Stored items:
====

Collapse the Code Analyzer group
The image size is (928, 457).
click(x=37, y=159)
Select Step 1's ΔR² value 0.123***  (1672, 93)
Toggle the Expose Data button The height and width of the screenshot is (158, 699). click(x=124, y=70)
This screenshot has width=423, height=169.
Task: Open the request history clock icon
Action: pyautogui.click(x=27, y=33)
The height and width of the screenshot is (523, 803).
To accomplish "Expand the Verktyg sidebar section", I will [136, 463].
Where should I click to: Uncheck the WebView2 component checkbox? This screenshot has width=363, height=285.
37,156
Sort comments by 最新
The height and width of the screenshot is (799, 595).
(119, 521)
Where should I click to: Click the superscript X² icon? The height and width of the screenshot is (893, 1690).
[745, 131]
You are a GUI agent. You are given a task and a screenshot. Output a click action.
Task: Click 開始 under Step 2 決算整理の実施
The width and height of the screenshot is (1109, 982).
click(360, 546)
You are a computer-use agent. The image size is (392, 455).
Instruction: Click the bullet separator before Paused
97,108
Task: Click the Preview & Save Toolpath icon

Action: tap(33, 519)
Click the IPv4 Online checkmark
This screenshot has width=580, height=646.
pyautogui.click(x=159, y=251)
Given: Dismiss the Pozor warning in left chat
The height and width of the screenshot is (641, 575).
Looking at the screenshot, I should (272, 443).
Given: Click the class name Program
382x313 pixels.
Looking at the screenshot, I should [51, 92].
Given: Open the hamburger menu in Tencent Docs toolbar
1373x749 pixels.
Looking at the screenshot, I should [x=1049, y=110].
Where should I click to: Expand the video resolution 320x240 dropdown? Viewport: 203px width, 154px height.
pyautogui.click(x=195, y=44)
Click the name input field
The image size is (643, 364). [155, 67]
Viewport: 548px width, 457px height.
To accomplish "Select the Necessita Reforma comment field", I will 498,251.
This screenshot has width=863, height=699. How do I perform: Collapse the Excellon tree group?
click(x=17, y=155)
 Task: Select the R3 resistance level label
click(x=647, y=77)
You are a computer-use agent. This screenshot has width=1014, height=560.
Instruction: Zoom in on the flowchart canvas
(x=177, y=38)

====

▶ To do: Reproduce exactly the lines from the beginning of the entries above up to and including the line that contains "The height and width of the screenshot is (523, 803).".

▶ Result of this task:
Collapse the Code Analyzer group
The image size is (928, 457).
click(x=37, y=159)
Select Step 1's ΔR² value 0.123***  (1672, 93)
Toggle the Expose Data button The height and width of the screenshot is (158, 699). click(x=124, y=70)
This screenshot has width=423, height=169.
Task: Open the request history clock icon
Action: pyautogui.click(x=27, y=33)
The height and width of the screenshot is (523, 803).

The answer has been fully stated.